Let us know what you do and how it turns out :)


----------



## forktender (Nov 29, 2019)

Hawging It said:


> Curious to see the end results. I harvest a couple of bucks every year. I waste very little.  Never save the ribs though.


We always threw the ribs on an oak fire, they came out tough as can be....but man were they good.
They were gone before we ever made it home......I'm not much of a heart and liver kinda guy so dad and my older brother always ate those while I had the ribs with my girlfriend or buddy, whoever was with us that didn't like organ meat.


----------



## archeryrob (Nov 29, 2019)

I can't for the life of me figure out how people eat them. Our deer are farm deer and have access to corn, soybeans and clover food plots. Does in October have 1/4" to more fat on top their hind legs. The flank meat over the ribs has layers of fat as thick as the meat. I have sliced it before for the dog and it literally looks like dark bacon. I can eat it, but if they have been eating the black oak acorns it get rather bitter.

Maybe your guys deer are starving and skinny?

I save the heart and liver for Bruanschweiger and might try pickled heart this year.


----------



## Hawging It (Nov 29, 2019)

forktender said:


> We always threw the ribs on an oak fire, they came out tough as can be....but man were they good.
> They were gone before we ever made it home......I'm not much of a heart and liver kinda guy so dad and my older brother always ate those while I had the ribs with my girlfriend or buddy, whoever was with us that didn't like organ meat.


I'm with you! No hearts or livers for me either.


----------



## sandyut (Nov 29, 2019)

dwolfpak said:


> etting a couple venison racks from this years hunt. Anyone have suggestions on smoking them? Not much fat so I was thinking of coating them with garlic butter or wrapping in bacon to help baste them.
> 
> thoughts?
> Dan


my thoughts - have me come over and make sure they are good enough for everyone else ;)


----------



## WildmanWilson (Dec 6, 2019)

The best thing to do is throw them in a ditch.
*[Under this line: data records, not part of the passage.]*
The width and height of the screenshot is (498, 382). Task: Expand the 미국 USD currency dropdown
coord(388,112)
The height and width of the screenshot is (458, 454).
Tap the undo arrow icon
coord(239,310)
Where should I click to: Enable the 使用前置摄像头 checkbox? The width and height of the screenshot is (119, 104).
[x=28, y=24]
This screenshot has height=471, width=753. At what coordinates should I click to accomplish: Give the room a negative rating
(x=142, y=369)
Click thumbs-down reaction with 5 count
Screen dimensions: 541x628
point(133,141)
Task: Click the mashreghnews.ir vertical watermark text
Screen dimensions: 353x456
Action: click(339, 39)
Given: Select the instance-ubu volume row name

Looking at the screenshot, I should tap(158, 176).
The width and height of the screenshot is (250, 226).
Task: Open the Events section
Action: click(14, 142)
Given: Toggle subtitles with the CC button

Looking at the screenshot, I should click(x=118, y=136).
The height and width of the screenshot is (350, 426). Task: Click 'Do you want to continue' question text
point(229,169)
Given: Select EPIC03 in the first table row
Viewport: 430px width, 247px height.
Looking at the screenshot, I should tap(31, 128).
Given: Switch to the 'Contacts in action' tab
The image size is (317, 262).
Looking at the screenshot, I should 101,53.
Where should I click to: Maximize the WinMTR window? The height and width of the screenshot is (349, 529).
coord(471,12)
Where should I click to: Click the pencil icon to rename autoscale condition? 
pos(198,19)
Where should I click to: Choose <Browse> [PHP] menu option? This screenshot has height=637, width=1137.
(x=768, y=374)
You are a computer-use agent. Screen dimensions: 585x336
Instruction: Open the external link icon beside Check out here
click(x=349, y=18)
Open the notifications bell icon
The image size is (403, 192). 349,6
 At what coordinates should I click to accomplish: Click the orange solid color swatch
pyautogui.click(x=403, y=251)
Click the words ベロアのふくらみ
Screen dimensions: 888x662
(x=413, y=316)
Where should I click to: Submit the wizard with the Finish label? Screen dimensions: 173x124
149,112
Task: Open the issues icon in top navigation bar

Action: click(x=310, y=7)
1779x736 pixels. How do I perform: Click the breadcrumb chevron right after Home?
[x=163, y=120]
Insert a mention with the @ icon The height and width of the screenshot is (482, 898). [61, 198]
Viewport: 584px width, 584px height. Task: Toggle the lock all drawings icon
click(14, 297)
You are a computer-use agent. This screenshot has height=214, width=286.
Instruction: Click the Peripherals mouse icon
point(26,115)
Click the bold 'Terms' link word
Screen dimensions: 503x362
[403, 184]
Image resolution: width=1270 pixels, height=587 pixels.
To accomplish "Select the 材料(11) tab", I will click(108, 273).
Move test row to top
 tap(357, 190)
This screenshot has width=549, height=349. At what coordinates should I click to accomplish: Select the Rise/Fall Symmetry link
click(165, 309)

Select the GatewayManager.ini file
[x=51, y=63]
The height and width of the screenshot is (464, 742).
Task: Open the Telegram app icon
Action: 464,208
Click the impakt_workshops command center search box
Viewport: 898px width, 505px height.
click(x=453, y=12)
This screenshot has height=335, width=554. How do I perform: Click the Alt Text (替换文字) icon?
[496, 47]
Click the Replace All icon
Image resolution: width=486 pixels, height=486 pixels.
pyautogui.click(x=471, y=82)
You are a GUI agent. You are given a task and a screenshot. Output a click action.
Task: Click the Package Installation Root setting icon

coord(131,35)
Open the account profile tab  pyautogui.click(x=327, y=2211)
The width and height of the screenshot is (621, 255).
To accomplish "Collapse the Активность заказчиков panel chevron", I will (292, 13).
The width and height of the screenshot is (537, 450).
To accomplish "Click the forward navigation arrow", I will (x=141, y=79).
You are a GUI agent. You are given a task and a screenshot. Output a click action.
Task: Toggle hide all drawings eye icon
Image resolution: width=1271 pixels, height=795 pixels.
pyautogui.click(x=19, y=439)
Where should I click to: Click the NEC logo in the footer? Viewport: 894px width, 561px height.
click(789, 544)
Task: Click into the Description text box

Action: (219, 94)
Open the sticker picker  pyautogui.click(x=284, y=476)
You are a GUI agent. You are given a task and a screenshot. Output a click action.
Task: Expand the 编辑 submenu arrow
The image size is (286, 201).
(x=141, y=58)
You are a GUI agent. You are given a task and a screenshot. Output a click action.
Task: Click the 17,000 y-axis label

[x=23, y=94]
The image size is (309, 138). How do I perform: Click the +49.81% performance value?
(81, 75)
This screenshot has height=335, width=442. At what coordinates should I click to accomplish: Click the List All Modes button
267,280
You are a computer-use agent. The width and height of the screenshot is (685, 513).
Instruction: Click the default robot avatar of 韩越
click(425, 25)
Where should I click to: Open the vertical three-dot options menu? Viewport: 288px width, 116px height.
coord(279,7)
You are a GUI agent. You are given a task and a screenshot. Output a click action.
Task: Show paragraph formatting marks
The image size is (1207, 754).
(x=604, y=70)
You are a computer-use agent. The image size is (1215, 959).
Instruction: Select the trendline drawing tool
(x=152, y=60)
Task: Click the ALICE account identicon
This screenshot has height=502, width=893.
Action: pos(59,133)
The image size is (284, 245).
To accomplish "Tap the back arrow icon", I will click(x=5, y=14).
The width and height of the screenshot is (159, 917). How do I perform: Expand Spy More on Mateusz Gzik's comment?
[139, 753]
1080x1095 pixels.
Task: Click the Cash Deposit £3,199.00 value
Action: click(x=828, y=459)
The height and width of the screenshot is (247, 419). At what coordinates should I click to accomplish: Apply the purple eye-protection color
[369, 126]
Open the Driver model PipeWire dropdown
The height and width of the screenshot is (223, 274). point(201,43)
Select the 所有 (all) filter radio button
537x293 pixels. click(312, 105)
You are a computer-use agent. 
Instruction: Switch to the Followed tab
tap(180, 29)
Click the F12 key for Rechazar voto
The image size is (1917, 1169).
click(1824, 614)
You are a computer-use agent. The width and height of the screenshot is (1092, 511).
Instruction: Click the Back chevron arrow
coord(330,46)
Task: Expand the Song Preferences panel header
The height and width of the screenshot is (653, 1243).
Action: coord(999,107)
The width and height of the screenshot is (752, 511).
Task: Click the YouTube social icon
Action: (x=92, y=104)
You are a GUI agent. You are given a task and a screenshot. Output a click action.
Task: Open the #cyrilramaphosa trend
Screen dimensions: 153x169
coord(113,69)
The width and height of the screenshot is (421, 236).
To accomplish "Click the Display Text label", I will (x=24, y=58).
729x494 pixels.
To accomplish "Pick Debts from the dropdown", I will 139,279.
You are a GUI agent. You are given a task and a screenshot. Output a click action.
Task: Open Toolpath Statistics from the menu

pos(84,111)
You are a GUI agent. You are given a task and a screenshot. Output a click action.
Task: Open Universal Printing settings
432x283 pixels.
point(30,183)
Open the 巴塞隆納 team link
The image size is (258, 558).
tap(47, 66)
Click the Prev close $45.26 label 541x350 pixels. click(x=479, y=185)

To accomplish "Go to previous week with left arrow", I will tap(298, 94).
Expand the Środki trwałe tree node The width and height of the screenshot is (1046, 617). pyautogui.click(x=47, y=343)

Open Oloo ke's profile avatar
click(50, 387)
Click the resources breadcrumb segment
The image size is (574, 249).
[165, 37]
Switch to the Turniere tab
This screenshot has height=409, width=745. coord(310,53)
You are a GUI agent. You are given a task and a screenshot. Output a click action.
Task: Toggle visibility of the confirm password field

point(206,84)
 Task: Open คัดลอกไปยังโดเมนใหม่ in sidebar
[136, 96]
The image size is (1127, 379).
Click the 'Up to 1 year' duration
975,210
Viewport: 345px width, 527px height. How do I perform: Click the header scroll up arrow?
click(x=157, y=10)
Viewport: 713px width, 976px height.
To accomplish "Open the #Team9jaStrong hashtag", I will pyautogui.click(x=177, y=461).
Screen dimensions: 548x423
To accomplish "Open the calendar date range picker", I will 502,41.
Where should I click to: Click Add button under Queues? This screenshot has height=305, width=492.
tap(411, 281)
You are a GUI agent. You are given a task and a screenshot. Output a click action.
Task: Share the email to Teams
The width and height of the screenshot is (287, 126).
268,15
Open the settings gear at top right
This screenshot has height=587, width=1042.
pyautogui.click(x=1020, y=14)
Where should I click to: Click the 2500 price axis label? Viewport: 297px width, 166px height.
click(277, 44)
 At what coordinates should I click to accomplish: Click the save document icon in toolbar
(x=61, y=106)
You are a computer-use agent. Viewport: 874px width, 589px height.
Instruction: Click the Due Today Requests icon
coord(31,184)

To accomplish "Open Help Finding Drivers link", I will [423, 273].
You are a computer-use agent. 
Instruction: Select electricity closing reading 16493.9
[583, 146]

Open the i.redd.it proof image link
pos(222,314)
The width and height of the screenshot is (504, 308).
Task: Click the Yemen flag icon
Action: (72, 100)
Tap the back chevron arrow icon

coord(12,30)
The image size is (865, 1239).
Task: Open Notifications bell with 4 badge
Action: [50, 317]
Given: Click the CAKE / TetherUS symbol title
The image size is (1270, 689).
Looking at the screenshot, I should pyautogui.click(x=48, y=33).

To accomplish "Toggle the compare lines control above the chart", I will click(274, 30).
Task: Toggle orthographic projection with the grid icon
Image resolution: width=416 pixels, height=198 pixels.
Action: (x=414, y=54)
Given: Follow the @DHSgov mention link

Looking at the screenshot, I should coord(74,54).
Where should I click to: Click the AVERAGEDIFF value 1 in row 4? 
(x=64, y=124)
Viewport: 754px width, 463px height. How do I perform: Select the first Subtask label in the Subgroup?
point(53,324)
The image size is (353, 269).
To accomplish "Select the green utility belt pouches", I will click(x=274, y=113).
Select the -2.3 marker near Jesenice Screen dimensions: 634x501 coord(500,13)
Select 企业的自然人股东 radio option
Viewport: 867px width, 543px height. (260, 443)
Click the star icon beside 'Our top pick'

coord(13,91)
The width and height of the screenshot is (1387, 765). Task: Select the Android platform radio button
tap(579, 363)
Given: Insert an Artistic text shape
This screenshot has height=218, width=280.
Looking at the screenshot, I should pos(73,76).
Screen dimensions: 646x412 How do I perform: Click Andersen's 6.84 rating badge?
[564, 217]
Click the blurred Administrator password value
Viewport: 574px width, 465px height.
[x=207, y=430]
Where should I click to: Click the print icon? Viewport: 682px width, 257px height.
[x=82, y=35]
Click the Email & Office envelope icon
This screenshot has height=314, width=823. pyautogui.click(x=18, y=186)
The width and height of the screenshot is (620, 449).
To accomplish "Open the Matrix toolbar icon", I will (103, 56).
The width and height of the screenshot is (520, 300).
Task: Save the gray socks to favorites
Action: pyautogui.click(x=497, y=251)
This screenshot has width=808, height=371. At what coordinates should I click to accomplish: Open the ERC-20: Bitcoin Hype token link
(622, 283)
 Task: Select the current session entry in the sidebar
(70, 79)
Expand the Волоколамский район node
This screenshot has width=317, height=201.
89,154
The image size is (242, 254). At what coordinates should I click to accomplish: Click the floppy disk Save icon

Even the animals won’t hardly mess with them. Other than bugs.


----------



## archeryrob (Dec 30, 2019)

I thought about this thread yesterday. I had shot a doe and she was pretty fat. I trimmed all the rump fat and visceral fat and saved it in a 1 gallon bag during processing. Even pulled a few flank sections in two layers of fat that I normally just cut what I can and donate the rest to the woods critters.

So I took all this out to the grill to fry it and render it. It makes Black powder lube for wads and I want to try making candles with it too. I fried the meat flank slices first. Figure I'll save them for pooch treats and feed some fried fat scrapes to the chickens. I gave the dog one and I looked at one and was like wow, that looks good. So I eat one. 30 seconds later I remember why I don't eat deer fat as I feel like someone crisco'd the roof of my mouth. 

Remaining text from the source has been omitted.